━━━━━ Data extract

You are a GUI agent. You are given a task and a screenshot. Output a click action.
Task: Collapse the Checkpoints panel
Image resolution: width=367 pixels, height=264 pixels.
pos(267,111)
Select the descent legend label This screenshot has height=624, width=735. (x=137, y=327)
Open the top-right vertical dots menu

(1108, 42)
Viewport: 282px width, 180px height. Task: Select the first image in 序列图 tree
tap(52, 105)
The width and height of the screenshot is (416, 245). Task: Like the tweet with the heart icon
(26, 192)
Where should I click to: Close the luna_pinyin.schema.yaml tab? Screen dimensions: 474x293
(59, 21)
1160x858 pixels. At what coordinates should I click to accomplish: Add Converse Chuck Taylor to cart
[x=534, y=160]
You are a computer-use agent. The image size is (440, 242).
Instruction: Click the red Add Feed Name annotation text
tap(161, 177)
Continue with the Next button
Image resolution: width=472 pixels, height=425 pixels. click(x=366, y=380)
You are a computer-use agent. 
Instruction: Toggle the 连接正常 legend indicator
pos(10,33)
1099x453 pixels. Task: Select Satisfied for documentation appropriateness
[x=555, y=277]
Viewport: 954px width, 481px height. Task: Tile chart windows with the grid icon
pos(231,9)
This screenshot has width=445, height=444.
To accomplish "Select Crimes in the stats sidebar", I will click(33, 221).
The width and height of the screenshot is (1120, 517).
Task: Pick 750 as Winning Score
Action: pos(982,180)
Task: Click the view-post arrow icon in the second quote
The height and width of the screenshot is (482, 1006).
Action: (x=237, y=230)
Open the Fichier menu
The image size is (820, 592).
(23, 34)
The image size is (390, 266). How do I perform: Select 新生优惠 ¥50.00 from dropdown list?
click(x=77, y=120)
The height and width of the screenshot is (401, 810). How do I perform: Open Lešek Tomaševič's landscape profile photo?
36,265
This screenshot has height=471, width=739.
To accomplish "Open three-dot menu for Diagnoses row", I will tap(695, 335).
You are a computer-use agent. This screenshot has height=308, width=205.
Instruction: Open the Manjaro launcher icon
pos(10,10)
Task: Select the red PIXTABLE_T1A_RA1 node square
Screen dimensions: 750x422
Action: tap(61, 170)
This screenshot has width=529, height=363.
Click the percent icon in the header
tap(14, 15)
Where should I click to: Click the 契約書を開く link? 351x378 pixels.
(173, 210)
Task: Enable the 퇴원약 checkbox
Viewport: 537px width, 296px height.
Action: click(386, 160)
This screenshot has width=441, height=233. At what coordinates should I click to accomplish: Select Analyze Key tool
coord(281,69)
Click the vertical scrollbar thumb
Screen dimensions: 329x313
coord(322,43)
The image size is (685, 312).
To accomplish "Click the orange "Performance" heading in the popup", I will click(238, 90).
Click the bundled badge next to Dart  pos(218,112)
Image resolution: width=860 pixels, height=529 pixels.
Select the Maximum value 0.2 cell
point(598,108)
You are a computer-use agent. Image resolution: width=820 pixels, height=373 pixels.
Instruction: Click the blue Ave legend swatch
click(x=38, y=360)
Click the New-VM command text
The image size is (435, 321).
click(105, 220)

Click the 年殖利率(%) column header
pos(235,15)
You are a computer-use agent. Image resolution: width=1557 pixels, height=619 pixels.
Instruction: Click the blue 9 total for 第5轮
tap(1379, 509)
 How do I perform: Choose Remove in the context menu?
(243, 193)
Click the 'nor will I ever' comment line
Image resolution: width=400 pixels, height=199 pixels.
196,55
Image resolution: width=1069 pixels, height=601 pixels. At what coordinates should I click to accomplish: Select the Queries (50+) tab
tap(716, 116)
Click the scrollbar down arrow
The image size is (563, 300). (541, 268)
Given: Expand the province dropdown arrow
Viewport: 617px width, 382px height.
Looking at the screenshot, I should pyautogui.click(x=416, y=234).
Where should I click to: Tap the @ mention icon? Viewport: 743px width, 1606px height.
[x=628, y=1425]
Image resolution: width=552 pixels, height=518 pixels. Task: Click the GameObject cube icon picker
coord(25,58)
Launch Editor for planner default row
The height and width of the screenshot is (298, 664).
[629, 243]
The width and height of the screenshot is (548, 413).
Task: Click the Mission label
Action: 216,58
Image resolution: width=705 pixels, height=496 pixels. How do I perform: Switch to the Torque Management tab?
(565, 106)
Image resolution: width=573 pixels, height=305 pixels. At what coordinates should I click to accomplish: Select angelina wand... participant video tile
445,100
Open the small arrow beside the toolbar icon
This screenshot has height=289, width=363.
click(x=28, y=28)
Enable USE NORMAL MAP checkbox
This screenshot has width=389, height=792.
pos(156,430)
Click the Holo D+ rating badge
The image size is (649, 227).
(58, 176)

━━━━━━━━━━

Task goal: Every entry is to be restated word for word, with nothing dropped.

Result for this exercise:
You are a GUI agent. You are given a task and a screenshot. Output a click action.
Task: Collapse the Checkpoints panel
Image resolution: width=367 pixels, height=264 pixels.
pos(267,111)
Select the descent legend label This screenshot has height=624, width=735. (x=137, y=327)
Open the top-right vertical dots menu

(1108, 42)
Viewport: 282px width, 180px height. Task: Select the first image in 序列图 tree
tap(52, 105)
The width and height of the screenshot is (416, 245). Task: Like the tweet with the heart icon
(26, 192)
Where should I click to: Close the luna_pinyin.schema.yaml tab? Screen dimensions: 474x293
(59, 21)
1160x858 pixels. At what coordinates should I click to accomplish: Add Converse Chuck Taylor to cart
[x=534, y=160]
You are a computer-use agent. The image size is (440, 242).
Instruction: Click the red Add Feed Name annotation text
tap(161, 177)
Continue with the Next button
Image resolution: width=472 pixels, height=425 pixels. click(x=366, y=380)
You are a computer-use agent. 
Instruction: Toggle the 连接正常 legend indicator
pos(10,33)
1099x453 pixels. Task: Select Satisfied for documentation appropriateness
[x=555, y=277]
Viewport: 954px width, 481px height. Task: Tile chart windows with the grid icon
pos(231,9)
This screenshot has width=445, height=444.
To accomplish "Select Crimes in the stats sidebar", I will click(33, 221).
The width and height of the screenshot is (1120, 517).
Task: Pick 750 as Winning Score
Action: pos(982,180)
Task: Click the view-post arrow icon in the second quote
The height and width of the screenshot is (482, 1006).
Action: (x=237, y=230)
Open the Fichier menu
The image size is (820, 592).
(23, 34)
The image size is (390, 266). How do I perform: Select 新生优惠 ¥50.00 from dropdown list?
click(x=77, y=120)
The height and width of the screenshot is (401, 810). How do I perform: Open Lešek Tomaševič's landscape profile photo?
36,265
This screenshot has height=471, width=739.
To accomplish "Open three-dot menu for Diagnoses row", I will tap(695, 335).
You are a computer-use agent. This screenshot has height=308, width=205.
Instruction: Open the Manjaro launcher icon
pos(10,10)
Task: Select the red PIXTABLE_T1A_RA1 node square
Screen dimensions: 750x422
Action: tap(61, 170)
This screenshot has width=529, height=363.
Click the percent icon in the header
tap(14, 15)
Where should I click to: Click the 契約書を開く link? 351x378 pixels.
(173, 210)
Task: Enable the 퇴원약 checkbox
Viewport: 537px width, 296px height.
Action: click(386, 160)
This screenshot has width=441, height=233. At what coordinates should I click to accomplish: Select Analyze Key tool
coord(281,69)
Click the vertical scrollbar thumb
Screen dimensions: 329x313
coord(322,43)
The image size is (685, 312).
To accomplish "Click the orange "Performance" heading in the popup", I will click(238, 90).
Click the bundled badge next to Dart  pos(218,112)
Image resolution: width=860 pixels, height=529 pixels.
Select the Maximum value 0.2 cell
point(598,108)
You are a computer-use agent. Image resolution: width=820 pixels, height=373 pixels.
Instruction: Click the blue Ave legend swatch
click(x=38, y=360)
Click the New-VM command text
The image size is (435, 321).
click(105, 220)

Click the 年殖利率(%) column header
pos(235,15)
You are a computer-use agent. Image resolution: width=1557 pixels, height=619 pixels.
Instruction: Click the blue 9 total for 第5轮
tap(1379, 509)
 How do I perform: Choose Remove in the context menu?
(243, 193)
Click the 'nor will I ever' comment line
Image resolution: width=400 pixels, height=199 pixels.
196,55
Image resolution: width=1069 pixels, height=601 pixels. At what coordinates should I click to accomplish: Select the Queries (50+) tab
tap(716, 116)
Click the scrollbar down arrow
The image size is (563, 300). (541, 268)
Given: Expand the province dropdown arrow
Viewport: 617px width, 382px height.
Looking at the screenshot, I should pyautogui.click(x=416, y=234).
Where should I click to: Tap the @ mention icon? Viewport: 743px width, 1606px height.
[x=628, y=1425]
Image resolution: width=552 pixels, height=518 pixels. Task: Click the GameObject cube icon picker
coord(25,58)
Launch Editor for planner default row
The height and width of the screenshot is (298, 664).
[629, 243]
The width and height of the screenshot is (548, 413).
Task: Click the Mission label
Action: 216,58
Image resolution: width=705 pixels, height=496 pixels. How do I perform: Switch to the Torque Management tab?
(565, 106)
Image resolution: width=573 pixels, height=305 pixels. At what coordinates should I click to accomplish: Select angelina wand... participant video tile
445,100
Open the small arrow beside the toolbar icon
This screenshot has height=289, width=363.
click(x=28, y=28)
Enable USE NORMAL MAP checkbox
This screenshot has width=389, height=792.
pos(156,430)
Click the Holo D+ rating badge
The image size is (649, 227).
(58, 176)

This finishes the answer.